Chris Ballard kept it simple for his first draft with the Indianapolis Colts.
He used his first three picks on defensive players, and then added three more defensive guys Saturday in hopes of fixing Indy’s most glaring flaw.
“You look at the good teams in this league, they play pretty good defense and that always keeps you in it,” said Ballard, who was hired as general manager in January. “So when your offense is having a bad day, great defense keeps you in it.”
There were times Ballard could have — and even considered — deviating from the Colts’ draft board to make a splashy move.
But after working with former Chicago Bears general manager Jerry Angelo and current Kansas City Chiefs GM John Dorsey, Ballard knew the key to drafting well would be maintaining his composure, and staying true to the evaluations.
The early results looked promising.
Indy used its first-round pick on playmaking Ohio State safety Malik Hooker, a projected top-10 selection who slid to No. 15.
The Colts grabbed Florida cornerback Quincy Wilson at No. 46 overall. The 6-foot-1, 213-pound Wilson could start immediately for a team that has no incumbent starter playing opposite Vontae Davis.
They took Ohio University edge rusher Tarell Basham in the third round. He could move into a key role for a team that had 33 sacks last season and lost its two best pass-rushers.
The defensive flurry continued Saturday when Indy chose 295-pound defensive tackle Grover Stewart from Albany State in the fourth round and closed out its draft weekend by selecting Temple cornerback Nate Hairston and Northwestern linebacker Anthony Walker Jr. in the fifth round.
It was good enough to impress team owner Jim Irsay, who has waited years to see some defensive improvement.
“Defensively, we have to be good enough to finish games, and we have to be good enough to win games,” Irsay said.

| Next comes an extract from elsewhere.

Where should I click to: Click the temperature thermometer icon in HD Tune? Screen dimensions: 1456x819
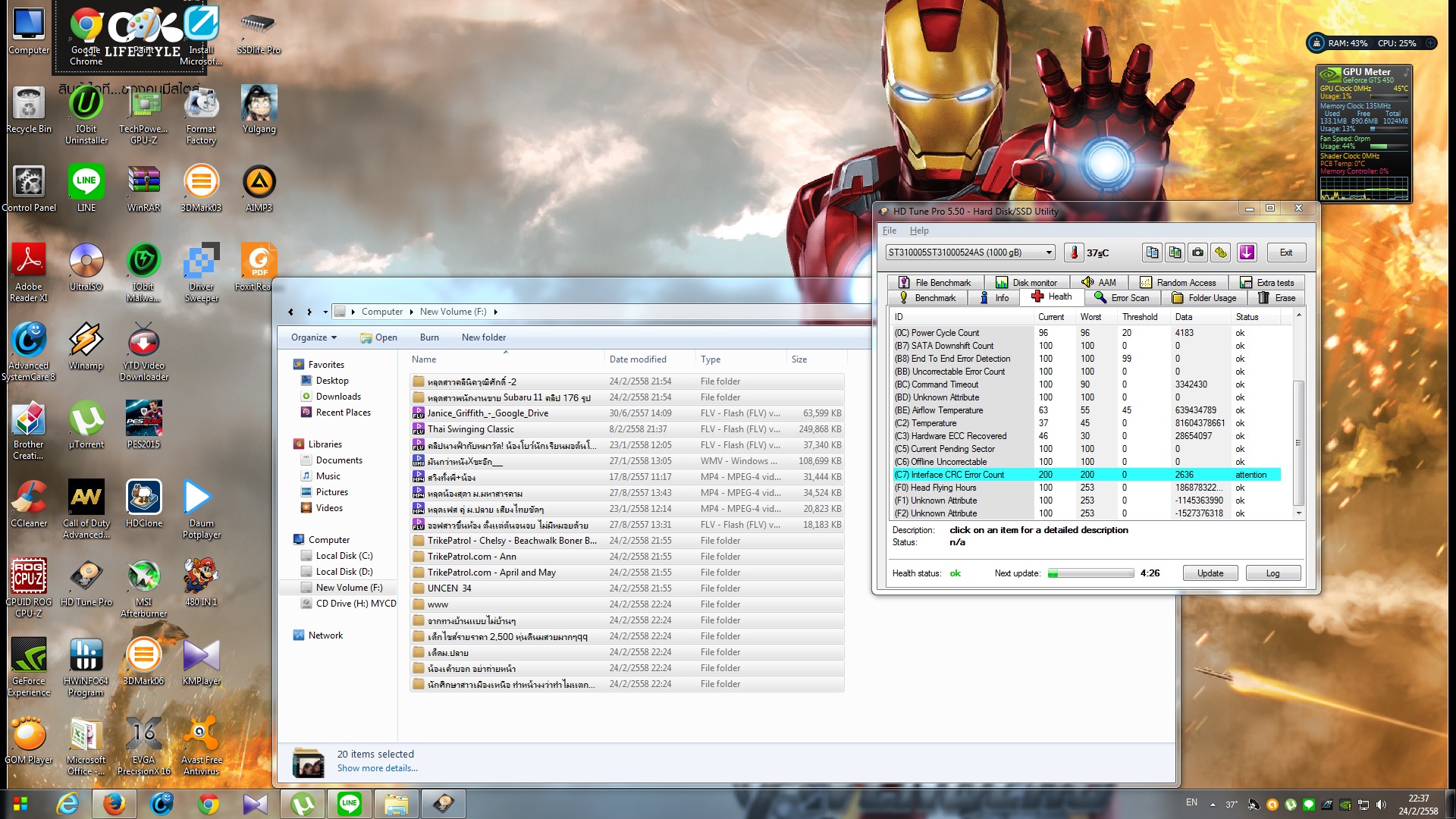pyautogui.click(x=1073, y=253)
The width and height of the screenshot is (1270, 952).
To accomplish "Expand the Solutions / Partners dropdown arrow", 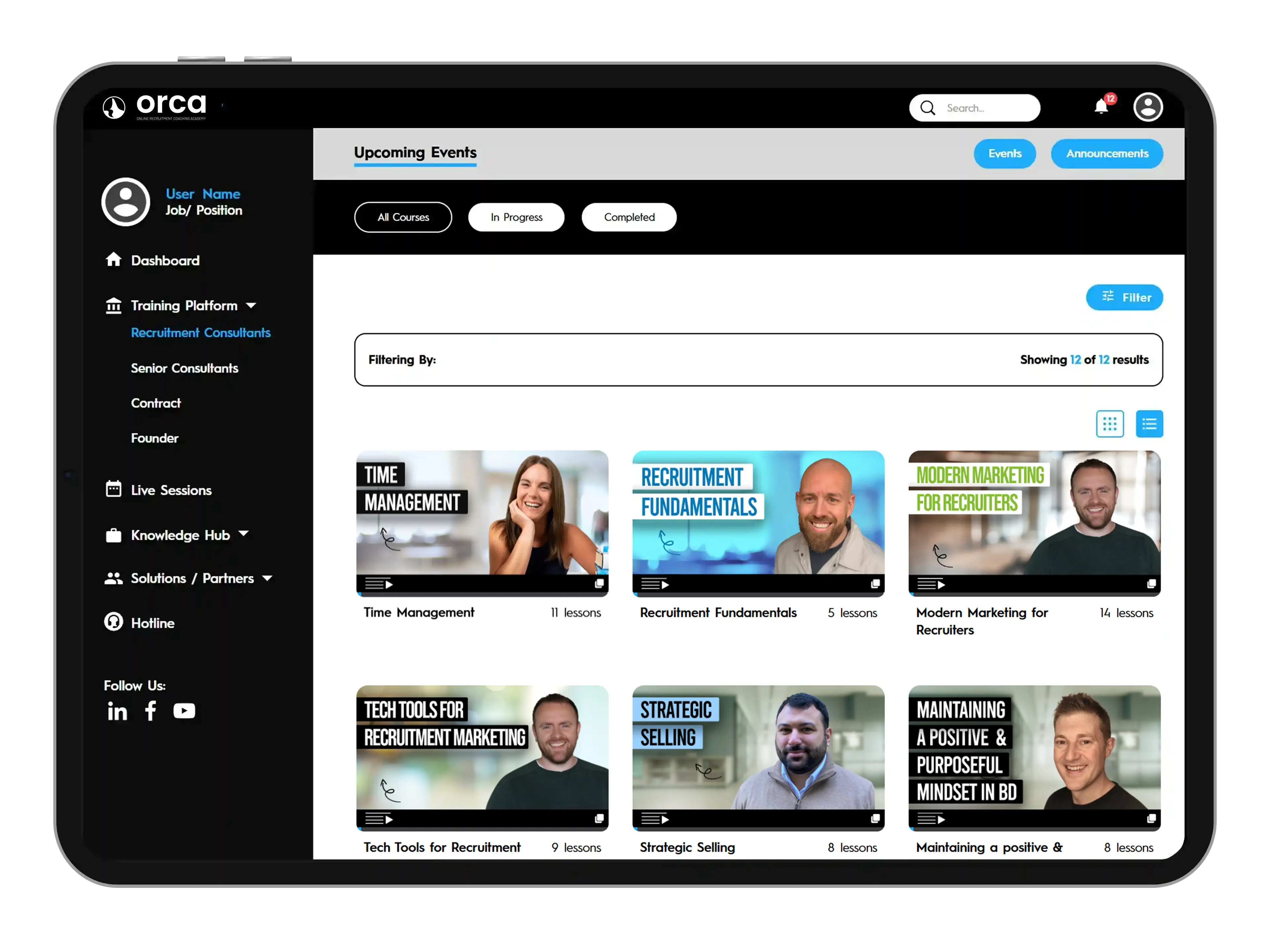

Here are some other things the Colts learned over the past three days:
Ballard has added 13 new defensive players this offseason, including eight veterans he signed in free agency. The goal is to reach the top half of the league rankings after finishing near the bottom each of the past two seasons.
“If we can get to where we are just in the middle of the pack defensively, we’ve got a chance to take another step,” he said.
GOING FOR OFFENSE
Indy finally took two offensive players in the fourth round. The Colts chose 6-foot-9, 360-pound lineman Zach Banner from Southern California at No. 137, and then selected Marlon Mack, South Florida’s career leader in yards rushing, touchdown runs and all-purpose yards, at No. 143.
Indy’s final five picks were announced at the Indianapolis Zoo with the help of two orangutans, Azy and Rocky. While Colts vice chairwoman-owner Kalen Jackson and defensive tackles Hassan Ridgeway and Henry Anderson did the talking, the orangutans punched up the selections on a touchscreen computer.
Since quarterback Andrew Luck had shoulder surgery in January, nobody inside the organization has provided a target date for his return. Irsay said he’s healing well.
But Ballard made it clear Saturday that he won’t rush the three-time Pro Bowler back — even if it means holding Luck out of the start of training camp. That means Scott Tolzien and Stephen Morris will take the snaps, and Luck’s injury could keep the Colts in the market to sign another quarterback.
“We like Scott,” Ballard said. “We’d all love to have a backup quarterback who you can win 12, 13 games with, but we all know that’s not realistic. We’ll continue to look at it, just from a competition standpoint.”